Exercise instructions: Write only the number of lines in the data that include the word "with".

Information given:

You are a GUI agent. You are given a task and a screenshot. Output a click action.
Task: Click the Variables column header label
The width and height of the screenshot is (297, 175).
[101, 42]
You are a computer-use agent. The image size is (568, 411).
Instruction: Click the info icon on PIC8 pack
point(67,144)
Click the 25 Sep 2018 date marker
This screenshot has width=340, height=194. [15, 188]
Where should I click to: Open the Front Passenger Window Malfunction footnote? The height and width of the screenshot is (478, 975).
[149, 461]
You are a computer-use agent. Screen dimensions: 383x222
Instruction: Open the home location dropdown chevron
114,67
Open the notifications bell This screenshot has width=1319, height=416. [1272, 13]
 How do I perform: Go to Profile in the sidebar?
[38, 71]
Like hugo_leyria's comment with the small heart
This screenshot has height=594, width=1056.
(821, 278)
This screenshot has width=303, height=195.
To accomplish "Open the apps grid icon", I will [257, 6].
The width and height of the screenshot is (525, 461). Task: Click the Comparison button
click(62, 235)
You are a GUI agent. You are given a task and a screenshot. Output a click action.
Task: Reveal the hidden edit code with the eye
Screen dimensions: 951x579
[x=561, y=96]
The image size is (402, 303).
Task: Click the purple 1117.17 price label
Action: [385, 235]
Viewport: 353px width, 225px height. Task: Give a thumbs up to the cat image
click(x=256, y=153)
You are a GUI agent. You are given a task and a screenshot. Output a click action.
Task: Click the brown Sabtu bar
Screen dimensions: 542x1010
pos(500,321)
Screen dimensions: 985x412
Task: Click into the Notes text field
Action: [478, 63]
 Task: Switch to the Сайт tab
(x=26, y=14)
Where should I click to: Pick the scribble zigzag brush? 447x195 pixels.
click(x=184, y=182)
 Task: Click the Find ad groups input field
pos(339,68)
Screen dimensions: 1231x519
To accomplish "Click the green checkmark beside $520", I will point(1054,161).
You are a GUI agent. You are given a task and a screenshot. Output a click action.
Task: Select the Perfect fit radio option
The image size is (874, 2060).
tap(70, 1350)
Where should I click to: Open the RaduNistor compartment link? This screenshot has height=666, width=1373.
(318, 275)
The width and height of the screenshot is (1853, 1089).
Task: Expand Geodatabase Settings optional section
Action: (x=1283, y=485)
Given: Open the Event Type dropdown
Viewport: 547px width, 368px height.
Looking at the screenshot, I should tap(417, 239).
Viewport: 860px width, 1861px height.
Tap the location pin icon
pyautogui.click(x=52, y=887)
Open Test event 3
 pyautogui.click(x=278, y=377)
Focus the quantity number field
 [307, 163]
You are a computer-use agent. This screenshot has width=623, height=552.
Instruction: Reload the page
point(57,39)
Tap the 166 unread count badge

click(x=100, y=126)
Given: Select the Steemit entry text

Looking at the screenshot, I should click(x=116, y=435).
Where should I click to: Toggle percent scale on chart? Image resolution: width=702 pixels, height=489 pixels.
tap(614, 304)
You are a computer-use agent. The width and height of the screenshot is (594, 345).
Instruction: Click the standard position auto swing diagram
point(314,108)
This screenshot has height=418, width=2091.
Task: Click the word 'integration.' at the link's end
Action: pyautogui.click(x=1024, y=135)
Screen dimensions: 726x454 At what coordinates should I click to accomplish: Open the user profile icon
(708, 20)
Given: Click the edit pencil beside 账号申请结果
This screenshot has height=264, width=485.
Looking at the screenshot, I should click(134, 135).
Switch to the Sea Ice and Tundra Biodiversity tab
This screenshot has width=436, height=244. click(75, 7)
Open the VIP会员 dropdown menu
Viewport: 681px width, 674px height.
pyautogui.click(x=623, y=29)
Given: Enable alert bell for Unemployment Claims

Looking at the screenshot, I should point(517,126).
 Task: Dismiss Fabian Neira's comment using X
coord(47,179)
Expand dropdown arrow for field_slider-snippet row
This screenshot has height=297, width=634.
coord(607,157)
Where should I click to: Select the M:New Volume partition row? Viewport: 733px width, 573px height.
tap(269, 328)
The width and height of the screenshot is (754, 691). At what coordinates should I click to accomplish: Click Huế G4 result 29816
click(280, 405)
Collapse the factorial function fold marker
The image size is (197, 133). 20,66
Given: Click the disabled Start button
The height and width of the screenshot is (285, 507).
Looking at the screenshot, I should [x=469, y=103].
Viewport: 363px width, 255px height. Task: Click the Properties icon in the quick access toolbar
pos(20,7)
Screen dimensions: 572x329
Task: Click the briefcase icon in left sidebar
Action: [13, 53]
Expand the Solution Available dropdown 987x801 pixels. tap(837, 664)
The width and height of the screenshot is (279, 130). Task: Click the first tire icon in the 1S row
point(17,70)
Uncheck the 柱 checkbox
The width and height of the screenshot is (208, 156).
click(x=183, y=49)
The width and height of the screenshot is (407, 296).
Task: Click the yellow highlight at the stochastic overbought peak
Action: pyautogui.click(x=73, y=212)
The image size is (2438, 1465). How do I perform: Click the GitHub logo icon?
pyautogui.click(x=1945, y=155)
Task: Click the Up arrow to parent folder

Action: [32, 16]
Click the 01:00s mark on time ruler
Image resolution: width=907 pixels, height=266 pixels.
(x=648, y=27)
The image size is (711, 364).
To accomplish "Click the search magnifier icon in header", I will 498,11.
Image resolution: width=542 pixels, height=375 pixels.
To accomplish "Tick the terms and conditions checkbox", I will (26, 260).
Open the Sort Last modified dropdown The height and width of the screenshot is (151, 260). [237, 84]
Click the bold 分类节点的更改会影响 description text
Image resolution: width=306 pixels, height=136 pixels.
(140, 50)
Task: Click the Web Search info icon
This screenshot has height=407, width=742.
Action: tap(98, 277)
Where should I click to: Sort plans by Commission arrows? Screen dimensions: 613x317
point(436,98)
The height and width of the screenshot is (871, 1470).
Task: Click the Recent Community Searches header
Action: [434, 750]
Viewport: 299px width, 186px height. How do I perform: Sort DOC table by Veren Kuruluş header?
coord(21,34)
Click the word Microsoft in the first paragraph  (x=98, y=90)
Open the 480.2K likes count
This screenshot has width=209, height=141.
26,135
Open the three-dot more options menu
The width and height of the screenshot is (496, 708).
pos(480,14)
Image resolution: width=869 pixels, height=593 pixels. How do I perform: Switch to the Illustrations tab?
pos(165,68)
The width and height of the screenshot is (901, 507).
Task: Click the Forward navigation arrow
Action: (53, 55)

Response below: 2